Epigenetics refers to the governing of gene expression by natural chemical modifications of a cell's DNA or histones (proteins that help control DNA transcription) without any change in the DNA sequence itself. Epigenomics, in turn, describes the large-scale effects on cellular function of interrelated collections of epigenetic modifications. Epigenomic factors play an important role in cell differentiation and the regulation of key cellular processes. Substances capable of regulating gene expression, and hence cell function, through high-level epigenomic mechanisms may hold great therapeutic promise and are the subject of active drug development at DURECT.
DURECT's Epigenomic Regulator Program is a collaborative effort between DURECT and the Department of Internal Medicine at Virginia Commonwealth University (VCU), the VCU Medical Center and the McGuire VA Medical Center. The program capitalizes on more than 20 years of research by Shunlin Ren, M.D., Ph.D., Professor of Internal Medicine at the VCU Medical Center and a recipient of multiple grants from the National Institutes of Health (NIH) for metabolic disease research.
This program builds on the discovery of a family of compounds that may have therapeutic utility in a wide range of diseases and syndromes, both orphan in nature and affecting broader patient populations.
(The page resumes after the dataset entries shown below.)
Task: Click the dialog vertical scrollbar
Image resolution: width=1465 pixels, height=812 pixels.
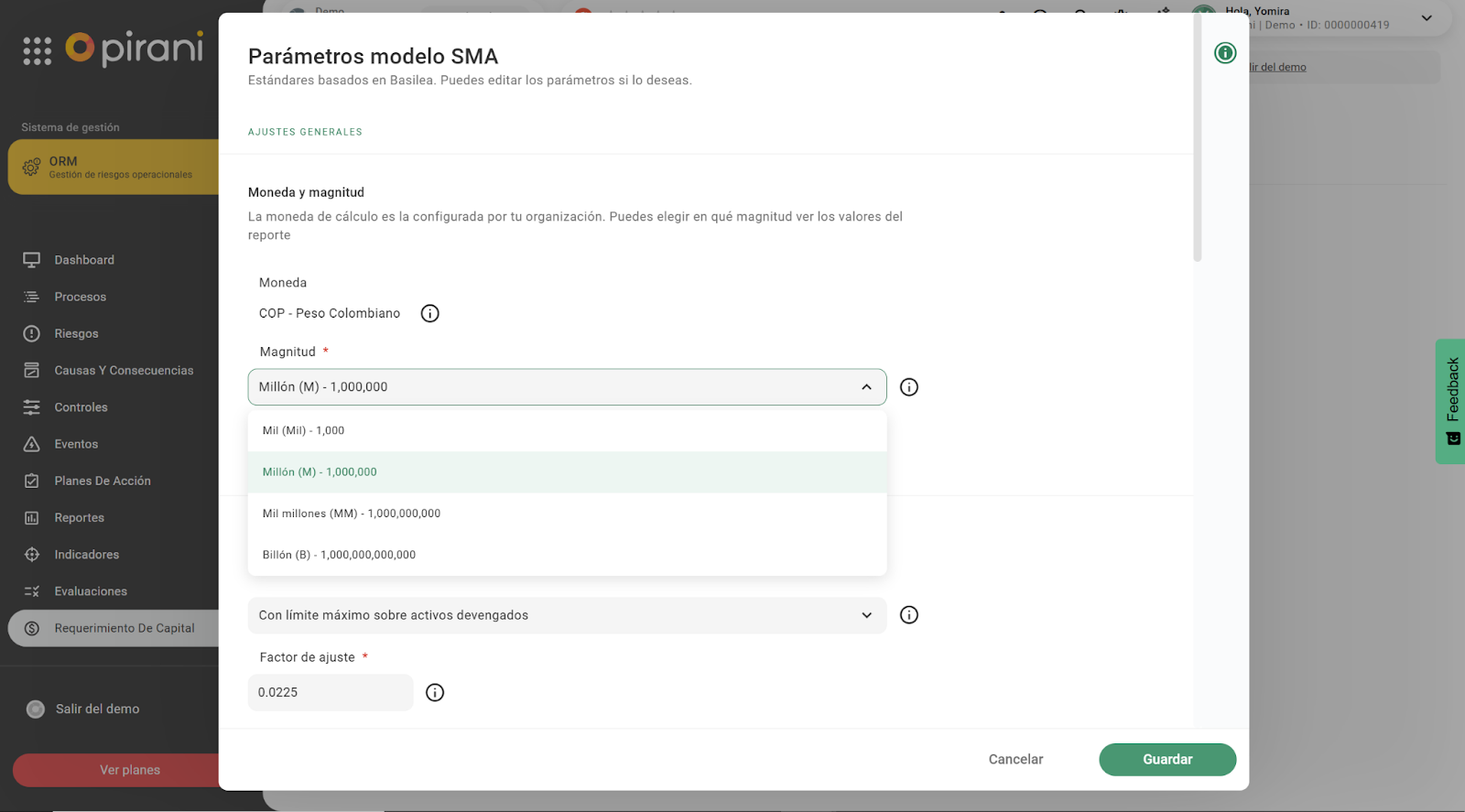Action: (1197, 137)
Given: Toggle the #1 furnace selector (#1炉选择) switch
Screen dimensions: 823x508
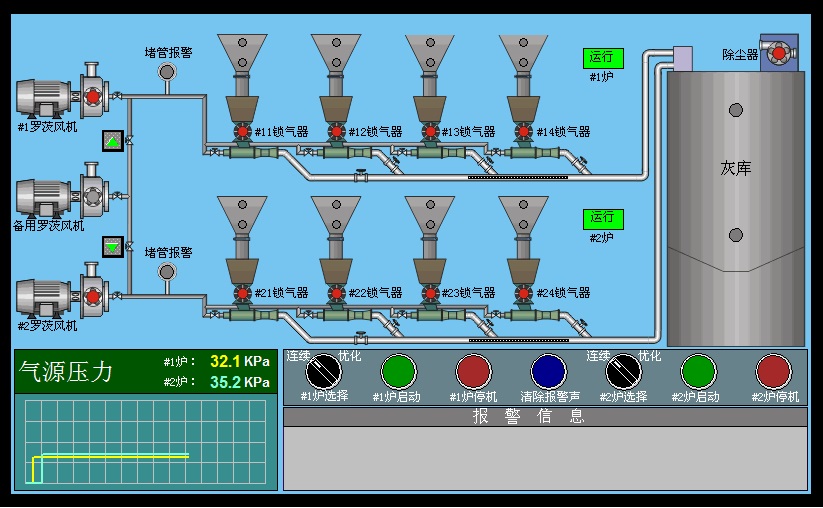Looking at the screenshot, I should coord(324,371).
DUR-928, the lead compound in this program, is an endogenous, orally bioavailable small molecule that modulates the activity of nuclear receptors playing a key regulatory role in lipid homeostasis, inflammation, and cell survival. DUR-928 appears to be highly conserved across animal species.
Compelling animal data in the areas of lipid dysregulation and acute organ injury—from 8 preclinical disease models involving 3 animal species—are driving the exploration of potential human indications and clinical development strategies.